20 March 2005 – LAWFUEL – The Law News Network – A Castaic man who set…

20 March 2005 – LAWFUEL – The Law News Network – A Castaic man who set up more than a thousand bogus charities with names very similar to nationally recognized charities was sentenced today to 51 months in federal prison for pocketing hundreds of thousands of dollars that victims thought were going to legitimate philanthropies.

Kent Ray Stryker, 61, formerly of Van Nuys and Eagle Rock, was sentenced this morning by United States District Judge Audrey B. Collins. In addition to the prison term, Judge Collins ordered Stryker to pay a $10,000 fine.

Last October, a federal jury in Los Angeles found Stryker guilty of 12 counts of mail fraud. The convictions stemmed from Stryker’s scheme in which he convinced victims to give his fake charities donations of cash and vehicles.

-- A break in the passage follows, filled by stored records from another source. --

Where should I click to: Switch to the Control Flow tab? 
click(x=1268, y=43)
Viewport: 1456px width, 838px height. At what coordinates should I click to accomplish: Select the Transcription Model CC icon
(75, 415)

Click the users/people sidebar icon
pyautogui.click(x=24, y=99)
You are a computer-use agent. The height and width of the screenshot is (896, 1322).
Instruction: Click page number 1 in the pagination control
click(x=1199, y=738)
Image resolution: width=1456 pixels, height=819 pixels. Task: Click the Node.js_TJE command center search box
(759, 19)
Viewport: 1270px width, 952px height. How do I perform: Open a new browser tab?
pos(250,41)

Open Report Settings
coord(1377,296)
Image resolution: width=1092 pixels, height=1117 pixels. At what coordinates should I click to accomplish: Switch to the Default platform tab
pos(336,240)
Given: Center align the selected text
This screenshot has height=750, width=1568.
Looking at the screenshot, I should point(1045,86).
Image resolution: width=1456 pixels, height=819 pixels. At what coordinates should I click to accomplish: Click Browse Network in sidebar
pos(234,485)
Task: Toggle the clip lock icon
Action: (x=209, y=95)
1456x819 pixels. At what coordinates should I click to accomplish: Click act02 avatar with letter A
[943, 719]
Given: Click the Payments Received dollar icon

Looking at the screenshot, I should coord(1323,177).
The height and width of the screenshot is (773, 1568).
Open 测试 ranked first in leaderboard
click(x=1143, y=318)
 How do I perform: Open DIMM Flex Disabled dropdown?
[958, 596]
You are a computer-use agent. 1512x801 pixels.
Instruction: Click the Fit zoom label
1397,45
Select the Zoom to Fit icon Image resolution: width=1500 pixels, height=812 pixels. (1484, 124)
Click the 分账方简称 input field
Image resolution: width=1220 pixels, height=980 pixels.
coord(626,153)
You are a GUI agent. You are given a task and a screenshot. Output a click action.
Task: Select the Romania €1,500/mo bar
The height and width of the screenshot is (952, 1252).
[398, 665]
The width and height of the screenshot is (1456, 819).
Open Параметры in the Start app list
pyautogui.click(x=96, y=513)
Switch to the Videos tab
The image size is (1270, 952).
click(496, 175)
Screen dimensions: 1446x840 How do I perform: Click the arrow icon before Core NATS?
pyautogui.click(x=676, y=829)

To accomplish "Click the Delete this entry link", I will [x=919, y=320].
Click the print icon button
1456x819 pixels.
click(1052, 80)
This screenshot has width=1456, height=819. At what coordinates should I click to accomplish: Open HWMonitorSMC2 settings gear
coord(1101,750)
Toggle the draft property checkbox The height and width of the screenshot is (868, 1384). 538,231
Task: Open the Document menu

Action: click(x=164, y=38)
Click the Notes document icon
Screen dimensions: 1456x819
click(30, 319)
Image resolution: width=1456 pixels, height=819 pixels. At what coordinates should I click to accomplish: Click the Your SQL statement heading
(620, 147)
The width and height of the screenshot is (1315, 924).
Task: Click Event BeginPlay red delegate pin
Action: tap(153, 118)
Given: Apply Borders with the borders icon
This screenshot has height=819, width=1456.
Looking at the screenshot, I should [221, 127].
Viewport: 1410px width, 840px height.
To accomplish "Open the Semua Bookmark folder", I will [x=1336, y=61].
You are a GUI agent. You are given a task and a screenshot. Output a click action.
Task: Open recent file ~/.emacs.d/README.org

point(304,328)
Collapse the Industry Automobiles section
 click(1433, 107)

Stryker obtained numerous fictitious business names (FBNs) that sounded like legitimate charities. For example, the American Cancer Society is a nationally recognized organization that has been fighting cancer for nearly 60 years. Stryker obtained FBNs with names such as National Cancer Society, Cancer Society and National Cancer Association. He then obtained more than 1,100 toll-free, 1-800 phone numbers for the bogus entities. Donors from all over the country wanting to contribute to the American Cancer Society would call the toll-free directory assistance and sometimes, either through operator error or because the donor did not know the true name of the charity, they would be directed to one of Stryker’s 1-800 numbers. Stryker directed his telemarketers to conceal from donors that they were being instructed to send their money to a mail drops in Glendale and Washington, DC. If a suspicious donor asked questions about the purported charity, Stryker instructed telemarketers to explain that the bogus charity was an umbrella organization or was somehow related to or affiliated with the legitimate philanthropy. In some cases, the telemarketers told donors that the bogus charity focused on prevention of a disease while the legitimate charity focused on treating the disease.
During Stryker’s trial, a series of victims testified that they sought out a nationally recognized charity after a relative or associate had been affected by a disease such as cancer. They believed that their donations would be used for research to find a cure for the disease. Instead, the donations to Stryker’s “charities” were used for Stryker’s personal benefit.

One of the telemarketers, Patrick Ralph Kretschmer, who used the alias “Doug White,” was convicted at trial along with Stryker. The jury convicted him of 10 counts of mail fraud. Kretschemer, 63, of Eagle Rock, is scheduled to be sentenced on June 6.